START Information provided
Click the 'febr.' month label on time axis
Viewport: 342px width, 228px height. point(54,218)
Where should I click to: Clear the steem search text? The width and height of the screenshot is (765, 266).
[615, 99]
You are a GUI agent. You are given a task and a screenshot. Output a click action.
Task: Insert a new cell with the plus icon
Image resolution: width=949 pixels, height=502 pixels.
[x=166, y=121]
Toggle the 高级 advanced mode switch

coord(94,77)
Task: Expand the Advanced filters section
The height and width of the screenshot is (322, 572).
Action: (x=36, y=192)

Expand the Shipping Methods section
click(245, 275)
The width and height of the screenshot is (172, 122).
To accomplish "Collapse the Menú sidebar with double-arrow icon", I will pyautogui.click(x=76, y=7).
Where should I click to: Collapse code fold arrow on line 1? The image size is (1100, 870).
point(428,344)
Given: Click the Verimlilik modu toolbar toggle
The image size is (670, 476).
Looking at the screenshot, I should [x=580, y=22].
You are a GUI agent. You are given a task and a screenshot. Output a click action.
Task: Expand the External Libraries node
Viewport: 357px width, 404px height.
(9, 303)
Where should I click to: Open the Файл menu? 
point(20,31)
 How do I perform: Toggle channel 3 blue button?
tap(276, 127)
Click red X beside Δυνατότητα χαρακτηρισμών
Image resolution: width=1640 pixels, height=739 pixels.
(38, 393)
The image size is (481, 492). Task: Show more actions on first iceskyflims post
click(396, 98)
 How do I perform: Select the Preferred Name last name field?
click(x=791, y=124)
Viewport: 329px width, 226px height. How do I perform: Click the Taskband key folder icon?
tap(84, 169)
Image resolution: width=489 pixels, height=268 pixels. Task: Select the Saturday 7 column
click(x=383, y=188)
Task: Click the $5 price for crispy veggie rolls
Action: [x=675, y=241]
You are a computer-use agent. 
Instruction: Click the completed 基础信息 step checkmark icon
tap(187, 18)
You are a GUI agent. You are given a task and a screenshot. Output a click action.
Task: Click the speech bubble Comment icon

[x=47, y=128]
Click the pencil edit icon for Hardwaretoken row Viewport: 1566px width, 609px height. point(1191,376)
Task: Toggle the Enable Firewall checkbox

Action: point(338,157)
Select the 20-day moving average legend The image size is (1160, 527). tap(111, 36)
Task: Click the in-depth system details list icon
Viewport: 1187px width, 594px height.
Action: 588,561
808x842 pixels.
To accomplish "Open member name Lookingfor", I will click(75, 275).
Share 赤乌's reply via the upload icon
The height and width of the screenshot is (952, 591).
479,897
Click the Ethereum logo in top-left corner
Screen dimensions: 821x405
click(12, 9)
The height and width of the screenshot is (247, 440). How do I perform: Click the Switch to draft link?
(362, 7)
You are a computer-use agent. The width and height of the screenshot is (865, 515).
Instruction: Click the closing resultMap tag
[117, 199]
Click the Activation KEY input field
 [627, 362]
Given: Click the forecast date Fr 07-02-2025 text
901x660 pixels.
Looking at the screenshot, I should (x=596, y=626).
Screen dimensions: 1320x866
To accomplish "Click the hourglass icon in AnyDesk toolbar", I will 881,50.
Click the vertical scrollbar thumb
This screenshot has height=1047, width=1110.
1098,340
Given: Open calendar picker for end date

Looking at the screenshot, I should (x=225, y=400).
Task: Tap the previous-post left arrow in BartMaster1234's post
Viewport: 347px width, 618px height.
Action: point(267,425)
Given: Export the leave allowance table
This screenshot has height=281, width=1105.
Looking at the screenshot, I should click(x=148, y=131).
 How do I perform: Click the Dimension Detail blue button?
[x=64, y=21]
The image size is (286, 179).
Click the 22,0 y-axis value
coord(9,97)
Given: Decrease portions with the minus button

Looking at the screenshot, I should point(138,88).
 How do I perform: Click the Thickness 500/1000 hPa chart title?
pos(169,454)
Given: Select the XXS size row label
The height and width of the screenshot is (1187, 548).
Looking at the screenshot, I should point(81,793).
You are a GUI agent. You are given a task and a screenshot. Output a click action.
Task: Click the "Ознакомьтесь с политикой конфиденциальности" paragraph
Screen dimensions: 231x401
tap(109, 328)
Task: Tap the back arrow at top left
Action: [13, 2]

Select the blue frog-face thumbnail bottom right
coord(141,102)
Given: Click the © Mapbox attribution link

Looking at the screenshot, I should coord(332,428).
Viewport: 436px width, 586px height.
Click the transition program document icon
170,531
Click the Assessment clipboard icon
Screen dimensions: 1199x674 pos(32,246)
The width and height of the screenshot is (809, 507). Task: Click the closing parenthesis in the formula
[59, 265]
END Information provided
> [Work to be completed] Look through the listing above. Pick out each line with "computer" and copy it.

> [Answer section]
You are a computer-use agent. 
You are a computer-use agent. The width and height of the screenshot is (865, 515).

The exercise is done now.